[Start of section]
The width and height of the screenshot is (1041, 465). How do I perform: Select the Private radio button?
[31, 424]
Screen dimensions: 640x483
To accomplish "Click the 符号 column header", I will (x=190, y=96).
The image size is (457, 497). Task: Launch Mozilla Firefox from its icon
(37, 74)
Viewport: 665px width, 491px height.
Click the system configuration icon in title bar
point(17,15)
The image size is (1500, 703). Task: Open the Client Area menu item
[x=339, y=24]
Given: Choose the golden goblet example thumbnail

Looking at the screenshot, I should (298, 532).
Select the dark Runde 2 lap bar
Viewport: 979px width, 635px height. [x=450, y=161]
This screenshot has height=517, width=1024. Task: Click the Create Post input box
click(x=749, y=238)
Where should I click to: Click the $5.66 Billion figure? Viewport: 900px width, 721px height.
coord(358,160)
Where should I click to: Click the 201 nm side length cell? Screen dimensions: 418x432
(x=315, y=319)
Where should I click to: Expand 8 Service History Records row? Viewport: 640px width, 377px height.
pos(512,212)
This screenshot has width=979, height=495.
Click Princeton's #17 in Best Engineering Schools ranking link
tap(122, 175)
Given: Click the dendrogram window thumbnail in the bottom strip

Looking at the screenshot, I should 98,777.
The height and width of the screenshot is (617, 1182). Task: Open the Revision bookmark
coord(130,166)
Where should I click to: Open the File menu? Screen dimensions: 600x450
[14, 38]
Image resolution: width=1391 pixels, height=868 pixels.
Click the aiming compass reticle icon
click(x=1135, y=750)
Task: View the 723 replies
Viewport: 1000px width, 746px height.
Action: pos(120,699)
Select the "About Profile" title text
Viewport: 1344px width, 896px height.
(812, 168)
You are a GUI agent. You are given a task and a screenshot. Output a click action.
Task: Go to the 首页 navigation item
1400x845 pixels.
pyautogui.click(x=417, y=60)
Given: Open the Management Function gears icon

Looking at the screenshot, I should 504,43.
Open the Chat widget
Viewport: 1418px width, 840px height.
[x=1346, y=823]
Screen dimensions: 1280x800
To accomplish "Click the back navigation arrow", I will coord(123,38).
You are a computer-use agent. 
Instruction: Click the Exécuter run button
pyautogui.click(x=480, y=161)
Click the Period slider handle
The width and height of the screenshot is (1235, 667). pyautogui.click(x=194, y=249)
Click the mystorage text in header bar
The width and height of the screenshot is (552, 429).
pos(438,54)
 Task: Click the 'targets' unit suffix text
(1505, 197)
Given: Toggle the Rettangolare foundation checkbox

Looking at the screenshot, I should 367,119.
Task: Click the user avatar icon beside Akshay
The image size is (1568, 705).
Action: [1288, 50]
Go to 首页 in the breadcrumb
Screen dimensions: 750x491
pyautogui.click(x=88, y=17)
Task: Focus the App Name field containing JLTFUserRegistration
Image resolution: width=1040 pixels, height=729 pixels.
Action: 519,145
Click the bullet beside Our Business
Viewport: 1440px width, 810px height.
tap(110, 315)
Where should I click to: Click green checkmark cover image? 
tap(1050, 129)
[End of section]
▶ Activity: Each line from the one containing "Click the Period slider handle" down to the final line of the listing must appear in the answer exactly as written, and no other line may.

▶ Written answer:
Click the Period slider handle
The width and height of the screenshot is (1235, 667). pyautogui.click(x=194, y=249)
Click the mystorage text in header bar
The width and height of the screenshot is (552, 429).
pos(438,54)
 Task: Click the 'targets' unit suffix text
(1505, 197)
Given: Toggle the Rettangolare foundation checkbox

Looking at the screenshot, I should 367,119.
Task: Click the user avatar icon beside Akshay
The image size is (1568, 705).
Action: [1288, 50]
Go to 首页 in the breadcrumb
Screen dimensions: 750x491
pyautogui.click(x=88, y=17)
Task: Focus the App Name field containing JLTFUserRegistration
Image resolution: width=1040 pixels, height=729 pixels.
Action: 519,145
Click the bullet beside Our Business
Viewport: 1440px width, 810px height.
tap(110, 315)
Where should I click to: Click green checkmark cover image? 
tap(1050, 129)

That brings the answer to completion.